OPDRACHTEN
1. Leg in één tot drie zinnen uit waarom er volgens de tekst over het huishoudelijk reglement in de gemeenteraad en in de OCMW-raad zoveel mogelijk gelijkaardige bepalingen moeten gelden.
2. Welk model diende volgens de tekst over het huishoudelijk reglement als basis voor het ontwerp?
3. Pik de tekst over het huishoudelijk reglement op waar hij ophoudt en schrijf hem verder.

PAGINATEKST
****************

Mon 27/01/2025 - 21:00 Raadzaal
De nieuw geïnstalleerde gemeenteraadsleden zijn ook van rechtswege OCMW-raadsleden en moeten ook een nieuw huishoudelijk reglement vaststellen in de raad voor maatschappelijk welzijn.
Er werd een ontwerp van huishoudelijk reglement opgemaakt op basis van het model van VVSG, aangepast aan de eigen manier van werken en de specifieke lokale situatie.
Om alles werkbaar en overzichtelijk te houden, is het belangrijk dat er zoveel als mogelijk gelijkaardige bepalingen gelden in de gemeente- als in de OCMW-raad.
Dit ontwerp werd voorafgaandelijk besproken met de verschillende fractieleiders.
Bij de opstart van deze nieuwe legislatuur evalueren we het bestaande huishoudelijk reglement (HHR) van de diverse organen.
Zo merken we een overlapping tussen het huishoudelijk reglement van de raden enerzijds en het participatiereglement, meer bepaald m.b.t. de verzoekschriften van burgers.

****************

GEGEVEN ITEMS

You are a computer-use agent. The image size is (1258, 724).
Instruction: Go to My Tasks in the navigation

****************

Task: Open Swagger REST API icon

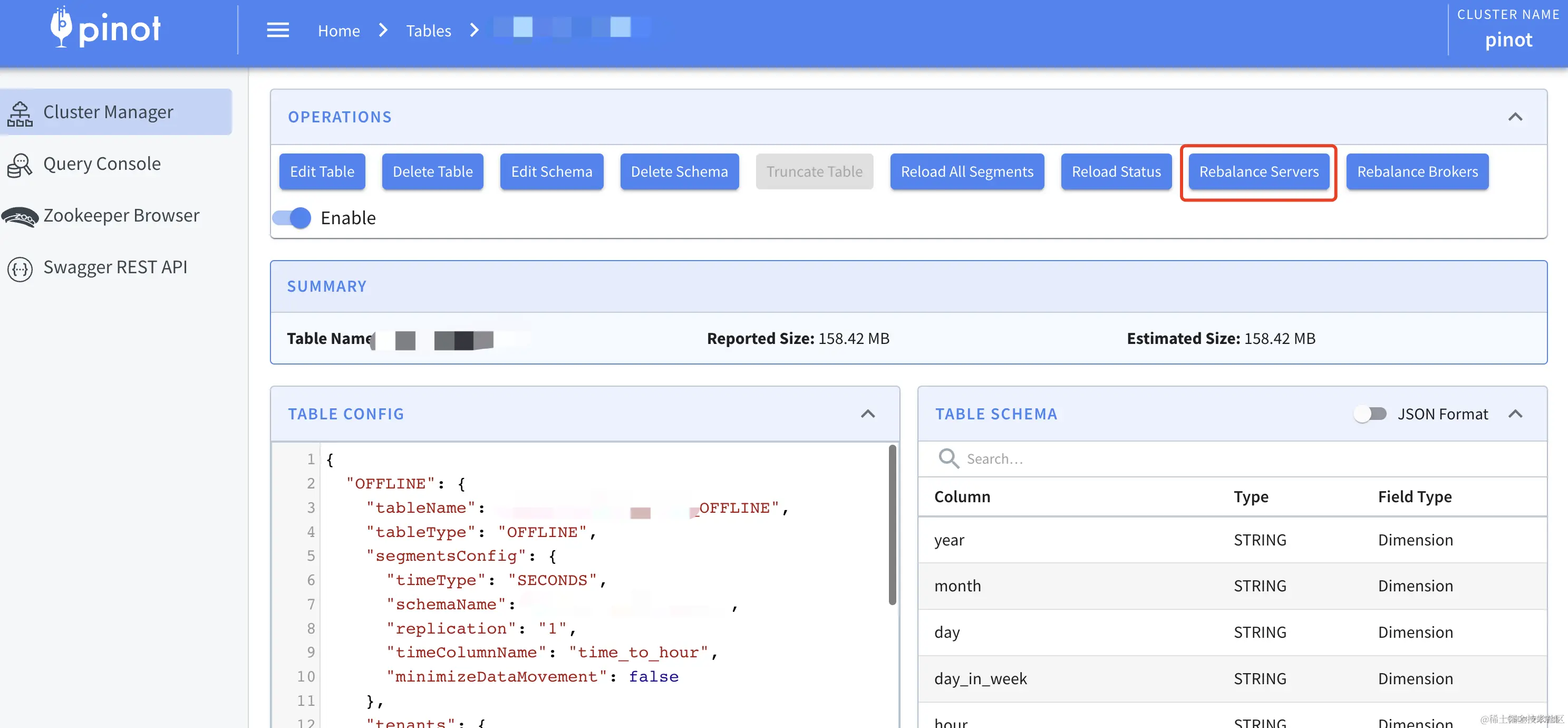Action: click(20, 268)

****************

ANTWOORDEN
1. Zo blijft alles werkbaar en overzichtelijk.

2. Het model van VVSG.

3.
We stellen voor het betrokken onderdeel in het HHR te schrappen en enkel op te nemen in het participatiereglement, meer bepaald door een aanpassing van art. 10 van het participatiereglement dat een synthese is van de bestaande teksten en wat logischer opgebouwd is.
De raad wordt gevraagd het aangepaste participatiereglement vast te stellen.
Om de zes jaar vervallen alle mandaten in de verschillende organen van de opdrachthoudende verenigingen omwille van de nieuwe legislatuur.
Het is dan ook nodig een nieuwe vertegenwoordiger en plaatsvervanger aan te duiden.
Om de zes jaar vervallen alle mandaten in de verschillende organen van de dienstverlenende verenigingen omwille van de nieuwe legislatuur.
Op deze eerste algemene vergadering van het jaar 2025 dienen, overeenkomstig artikel 445 van het decreet over het lokaal bestuur, de voordrachten van de gemeenteraden voor de benoemingen van de leden van de raad van bestuur en van de algemene vergadering te worden voorgelegd.
De raad wordt verzocht twee vertegenwoordigers aan te duiden voor de algemene vergadering.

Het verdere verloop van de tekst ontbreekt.